Ask for one-model setup first
Do not begin with multiple models or a broad "make everything work" request. Ask for one model, one endpoint, and one validation step. That narrows failures and makes logs interpretable.
Include the exact model strings
When asking for help, paste both:
- the LiteLLM
model_name - the Claude Code
ANTHROPIC_MODEL
This is the fastest way to catch the most common breakage.
Request a verification-first plan
A strong request is:
Before suggesting persistent edits, give me a temporary test setup and a checklist to confirm Claude Code is reaching LiteLLM and LiteLLM is forwarding to GitHub Copilot.
That improves safety and reduces unnecessary config churn.
Share logs, not just symptoms
Bad:
It does not work.
Better:
Claude Code returns model not found. LiteLLM logs show no localhost request after I set ANTHROPIC_BASE_URL to ...
Best:
Claude Code returns model not found. My ANTHROPIC_MODEL is X, LiteLLM model_name is Y, and LiteLLM logs show the request arriving but failing after provider routing.
The skill performs better when you supply evidence from the failing layer.
Ask the agent to separate root cause from fix
This setup often produces stacked errors. Request output in this format:
- likely root cause
- exact file or variable to inspect
- minimal fix
- verification step
That structure makes the advice easier to execute and audit.
Use the reference notes when behavior seems outdated
If the guidance seems to conflict with what you are seeing, point the agent back to:
references/doc-verified-notes.md
That file is where the repository clarifies article-based guidance vs currently verified LiteLLM behavior, including the github_copilot/<model> naming rule.
Improve after the first working request
Once the first request succeeds, then iterate on:
- persistent config placement
- shell profile cleanup
- safer defaults
- model switching
- clearer local documentation for your team
Do not optimize before you have confirmed end-to-end traffic.

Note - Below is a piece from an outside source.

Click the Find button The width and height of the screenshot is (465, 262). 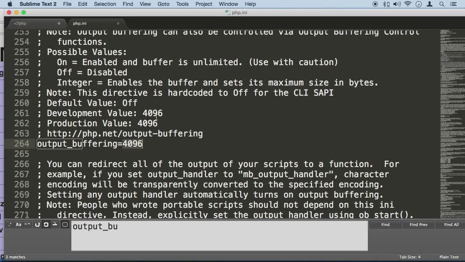tap(385, 225)
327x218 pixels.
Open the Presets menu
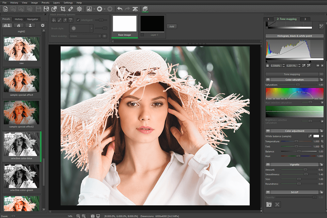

Watch for these failure modes during iteration
The biggest repeat mistakes are:
- changing several config files at once
- assuming approximate model names are fine
- forgetting that Claude Code still expects a non-empty Anthropic token locally
- not checking LiteLLM logs
- making persistent edits before a temporary test succeeds
Best way to get higher-quality output from this skill
The best prompt pattern for running-claude-code-via-litellm-copilot for Skill Installation is:
Use the running-claude-code-via-litellm-copilot skill to troubleshoot my current setup. I am on [OS/shell]. Claude Code is configured with [values]. LiteLLM is started with [method]. My intended provider route is github_copilot/[model]. My ANTHROPIC_MODEL is [value]. Here are the logs and the exact error. Give me the smallest fix first, then a verification step, and pause before suggesting persistent edits.
That gives the skill the context it needs to produce install-quality, machine-relevant guidance instead of generic setup prose.